--- THE DATA ---
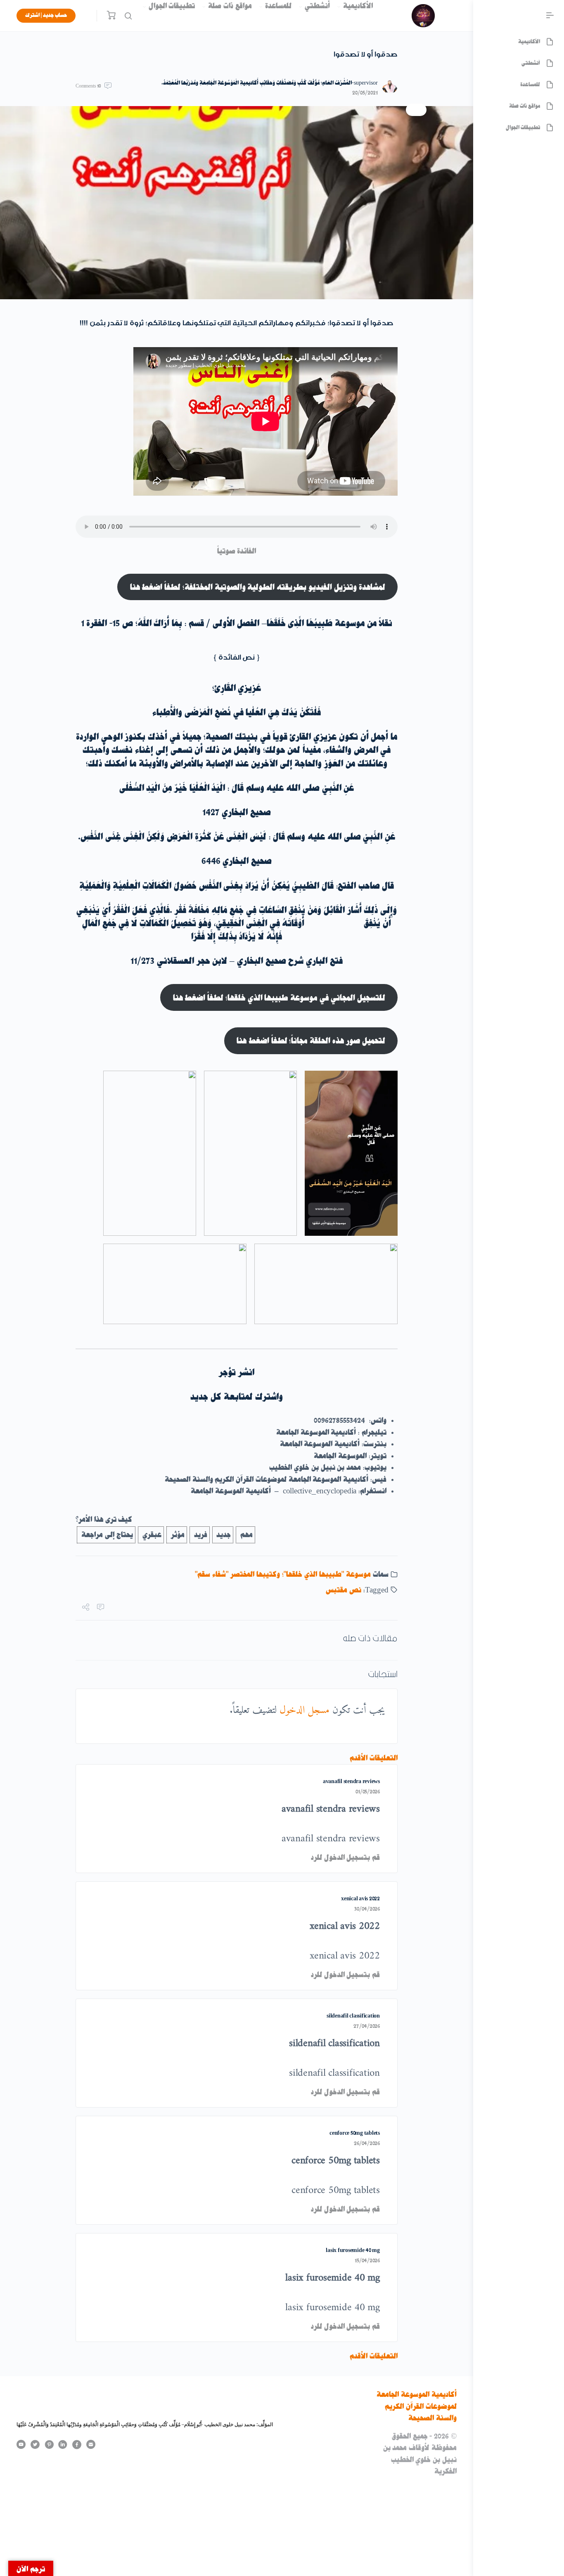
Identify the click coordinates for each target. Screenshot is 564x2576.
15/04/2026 (367, 2260)
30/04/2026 (367, 1909)
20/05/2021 (365, 93)
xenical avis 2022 (360, 1898)
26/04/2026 (367, 2143)
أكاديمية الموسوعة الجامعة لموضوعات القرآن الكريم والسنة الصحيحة (417, 2406)
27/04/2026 (366, 2026)
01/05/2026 (367, 1791)
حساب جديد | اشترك (46, 15)
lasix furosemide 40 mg (353, 2250)
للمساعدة (278, 6)
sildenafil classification (353, 2016)
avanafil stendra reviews (351, 1781)
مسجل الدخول (304, 1710)
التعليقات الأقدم (374, 1758)
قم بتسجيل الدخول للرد (345, 1857)
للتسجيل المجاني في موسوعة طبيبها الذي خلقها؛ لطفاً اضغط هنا (279, 997)
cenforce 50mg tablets (354, 2133)
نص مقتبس (343, 1590)
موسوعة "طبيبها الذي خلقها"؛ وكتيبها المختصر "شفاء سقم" (283, 1574)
---
▸ TASK GOAL
Write out each line exactly, starting with the line that contains "للمساعدة (278, 6)" and stopping after the last line of the data.

▸ OUTPUT BELOW
للمساعدة (278, 6)
sildenafil classification (353, 2016)
avanafil stendra reviews (351, 1781)
مسجل الدخول (304, 1710)
التعليقات الأقدم (374, 1758)
قم بتسجيل الدخول للرد (345, 1857)
للتسجيل المجاني في موسوعة طبيبها الذي خلقها؛ لطفاً اضغط هنا (279, 997)
cenforce 50mg tablets (354, 2133)
نص مقتبس (343, 1590)
موسوعة "طبيبها الذي خلقها"؛ وكتيبها المختصر "شفاء سقم" (283, 1574)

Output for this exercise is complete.